How to complete this task =
The data below holds a line containing "Asertividad en el" and a line containing "La terapia familiar"; please quote exactly those two lines and every line between them, and nothing else.

Record excerpts =
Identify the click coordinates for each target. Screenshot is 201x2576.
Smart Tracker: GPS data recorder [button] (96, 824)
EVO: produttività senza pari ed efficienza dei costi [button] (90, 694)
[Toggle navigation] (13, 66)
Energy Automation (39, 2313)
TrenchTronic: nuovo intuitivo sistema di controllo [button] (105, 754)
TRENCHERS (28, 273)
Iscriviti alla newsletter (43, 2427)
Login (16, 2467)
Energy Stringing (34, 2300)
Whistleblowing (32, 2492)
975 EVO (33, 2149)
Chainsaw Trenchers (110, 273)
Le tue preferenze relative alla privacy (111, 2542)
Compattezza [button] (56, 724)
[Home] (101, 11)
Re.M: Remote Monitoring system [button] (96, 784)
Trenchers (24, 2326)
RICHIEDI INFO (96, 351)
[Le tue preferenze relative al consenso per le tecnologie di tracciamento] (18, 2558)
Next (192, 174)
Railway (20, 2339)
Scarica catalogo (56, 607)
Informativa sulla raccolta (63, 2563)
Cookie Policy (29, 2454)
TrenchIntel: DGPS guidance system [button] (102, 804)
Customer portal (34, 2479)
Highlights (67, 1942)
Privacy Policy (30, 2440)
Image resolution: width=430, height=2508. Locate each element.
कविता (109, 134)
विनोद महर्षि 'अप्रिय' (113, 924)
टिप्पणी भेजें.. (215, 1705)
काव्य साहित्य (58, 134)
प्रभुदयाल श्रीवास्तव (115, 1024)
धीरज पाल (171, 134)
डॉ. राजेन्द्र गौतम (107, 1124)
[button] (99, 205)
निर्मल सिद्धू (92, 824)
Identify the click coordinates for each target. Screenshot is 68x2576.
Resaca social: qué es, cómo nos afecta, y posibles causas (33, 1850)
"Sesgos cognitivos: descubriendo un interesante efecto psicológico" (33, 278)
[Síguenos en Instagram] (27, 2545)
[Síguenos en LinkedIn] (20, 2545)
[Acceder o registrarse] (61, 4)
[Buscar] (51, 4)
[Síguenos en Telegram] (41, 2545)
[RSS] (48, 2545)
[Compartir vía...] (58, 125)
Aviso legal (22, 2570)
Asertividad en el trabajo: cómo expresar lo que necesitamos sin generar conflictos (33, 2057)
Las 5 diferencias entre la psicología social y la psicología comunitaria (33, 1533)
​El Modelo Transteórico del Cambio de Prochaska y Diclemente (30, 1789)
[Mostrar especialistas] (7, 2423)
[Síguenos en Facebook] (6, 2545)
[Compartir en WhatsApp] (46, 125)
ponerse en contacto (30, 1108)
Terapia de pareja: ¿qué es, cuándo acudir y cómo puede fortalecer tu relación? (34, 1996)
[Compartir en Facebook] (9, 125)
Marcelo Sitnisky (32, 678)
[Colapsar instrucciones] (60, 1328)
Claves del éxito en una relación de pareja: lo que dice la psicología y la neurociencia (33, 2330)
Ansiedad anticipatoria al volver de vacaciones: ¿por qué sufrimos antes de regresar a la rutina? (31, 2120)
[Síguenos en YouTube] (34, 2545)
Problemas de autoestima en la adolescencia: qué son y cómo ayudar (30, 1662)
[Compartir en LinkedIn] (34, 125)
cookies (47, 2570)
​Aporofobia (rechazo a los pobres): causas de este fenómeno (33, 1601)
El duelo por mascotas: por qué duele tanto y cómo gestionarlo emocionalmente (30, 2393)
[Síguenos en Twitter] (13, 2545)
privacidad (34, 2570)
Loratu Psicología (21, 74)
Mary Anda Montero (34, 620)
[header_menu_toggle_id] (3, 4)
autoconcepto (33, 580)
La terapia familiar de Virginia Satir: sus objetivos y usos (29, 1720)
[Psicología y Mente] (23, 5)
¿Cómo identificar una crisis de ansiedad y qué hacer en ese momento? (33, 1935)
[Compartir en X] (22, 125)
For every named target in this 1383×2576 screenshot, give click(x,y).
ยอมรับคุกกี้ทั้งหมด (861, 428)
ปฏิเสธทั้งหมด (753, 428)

Answer area =
Asertividad en el trabajo: cómo expresar lo que necesitamos sin generar conflictos (33, 2057)
Las 5 diferencias entre la psicología social y la psicología comunitaria (33, 1533)
​El Modelo Transteórico del Cambio de Prochaska y Diclemente (30, 1789)
[Mostrar especialistas] (7, 2423)
[Síguenos en Facebook] (6, 2545)
[Compartir en WhatsApp] (46, 125)
ponerse en contacto (30, 1108)
Terapia de pareja: ¿qué es, cuándo acudir y cómo puede fortalecer tu relación? (34, 1996)
[Compartir en Facebook] (9, 125)
Marcelo Sitnisky (32, 678)
[Colapsar instrucciones] (60, 1328)
Claves del éxito en una relación de pareja: lo que dice la psicología y la neurociencia (33, 2330)
Ansiedad anticipatoria al volver de vacaciones: ¿por qué sufrimos antes de regresar a la rutina? (31, 2120)
[Síguenos en YouTube] (34, 2545)
Problemas de autoestima en la adolescencia: qué son y cómo ayudar (30, 1662)
[Compartir en LinkedIn] (34, 125)
cookies (47, 2570)
​Aporofobia (rechazo a los pobres): causas de este fenómeno (33, 1601)
El duelo por mascotas: por qué duele tanto y cómo gestionarlo emocionalmente (30, 2393)
[Síguenos en Twitter] (13, 2545)
privacidad (34, 2570)
Loratu Psicología (21, 74)
Mary Anda Montero (34, 620)
[header_menu_toggle_id] (3, 4)
autoconcepto (33, 580)
La terapia familiar de Virginia Satir: sus objetivos y usos (29, 1720)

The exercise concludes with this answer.